Far from Esau’s village, the entire Buhera has a strong history of political violence, both inter-party and intra-party.
At its peak in the 2000 and 2008 elections, political party youths reportedly camped in mountains and descended on villages at night, terrorizing those suspected of not supporting their respective political parties.
The MDC-T claims that in 2008, over 200 were killed in politically motivated murders countrywide.
Although last year’s polls were relatively calm, subsequent incidents of political violence saw rural communities remaining politically sensitive zones, stalling the much-needed dialogue among major community stakeholders- villagers, political and traditional leaders.

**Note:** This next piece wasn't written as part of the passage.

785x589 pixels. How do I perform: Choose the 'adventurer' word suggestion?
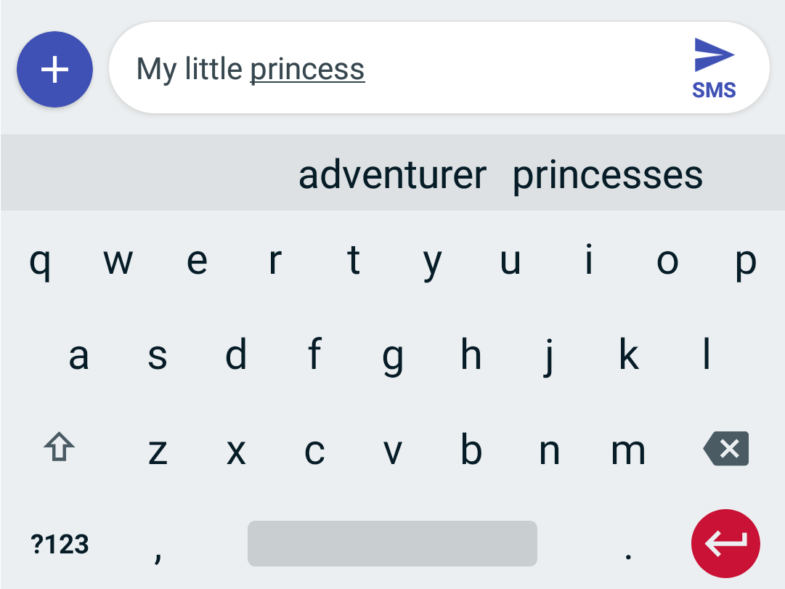(392, 175)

The country’s political environment, mainly dominated by MDC-T and Zanu PF, has always been characterised by polarization and community-level political intimidation and harassment especially during election time.

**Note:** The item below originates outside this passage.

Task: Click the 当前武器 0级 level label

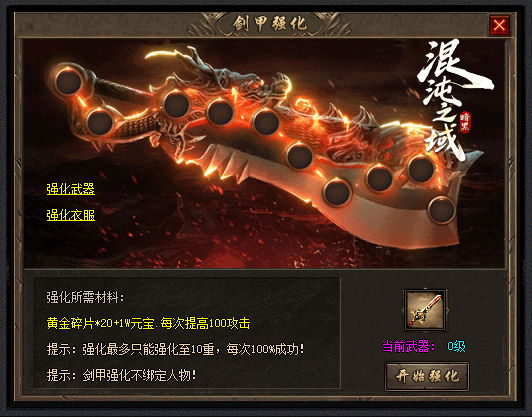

But last week, the Zimbabwe Peace Project and the Zimbabwe Human Rights NGO Forum brought together these political rivals at a ceremony to commemorate the International Day of Peace at Chigavakava Township.
Esau was one of the 350 villagers, traditional leaders and elected officials who attended the function.
“I was afraid to express myself because of the torture that I witnessed and experienced in 2008. But I am glad this meeting broke the ice for community dialogue. People within the community had created unnecessary enmity due to political differences but after this, we can now view each other as brothers and sisters again and I am glad I managed to talk to some people I had not talked to in a long time because of the political barrier that was separating us”
Traditional leaders for peace
Traditional chiefs have often been touted as catalysts of political violence countrywide but Chief Nerutsanga who attended the function defied this and instead encouraged peaceful co-existence and tolerance, “Ini ndinotungamira nekukokera vana vemuno, muno muBuhera tiri vanhu vanodada nehwunhu hwavo,” he said.
His prayer, there should be more dialogue platforms to encourage tolerance and respect of different political views.
Peace is community responsibility
Zimbabwe Human Rights NGO Forum director Abel Chikomo said the responsibility to sustain peace lay not just in the hands of traditional leaders, but in the community as a whole.
“In the end, we must acknowledge that if peace is everyone’s right, then building it must be everyone’s duty, because peace does not just happen. You have to work for it. It is difficult to work for peace, but to live with violence is a constant torment,” he said.
Meanwhile ZPP, in its statement on the same occasion, urged the alignment of existing laws to the country’s new constitution.
“Without this (alignment), the ZPP strongly believes that this year’s theme “the right of people’s to peace” will remain a pipedream for many Zimbabweans. ZPP urges policy makers and relevant stakeholders to publicly account and commit to supporting a peaceful Zimbabwe.”
The ZPP also called on government to establish the National Peace and Reconciliation Commission (NPRC) as enshrined in the constitution.
The NPRC’s mandate is to bring lasting peace, justice and ensure post-conflict justice, healing and reconciliation.
As the sun set on the dusty Chigavakava, villagers were finishing up their soccer tournament and receiving their trophies, hopefully in preparation for the beginning of a new day of peace and political tolerance.
The day ended with the words of the late Vice President John Landa Nkomo’s “Peace begins with me, peace begins with you and peace begins with us”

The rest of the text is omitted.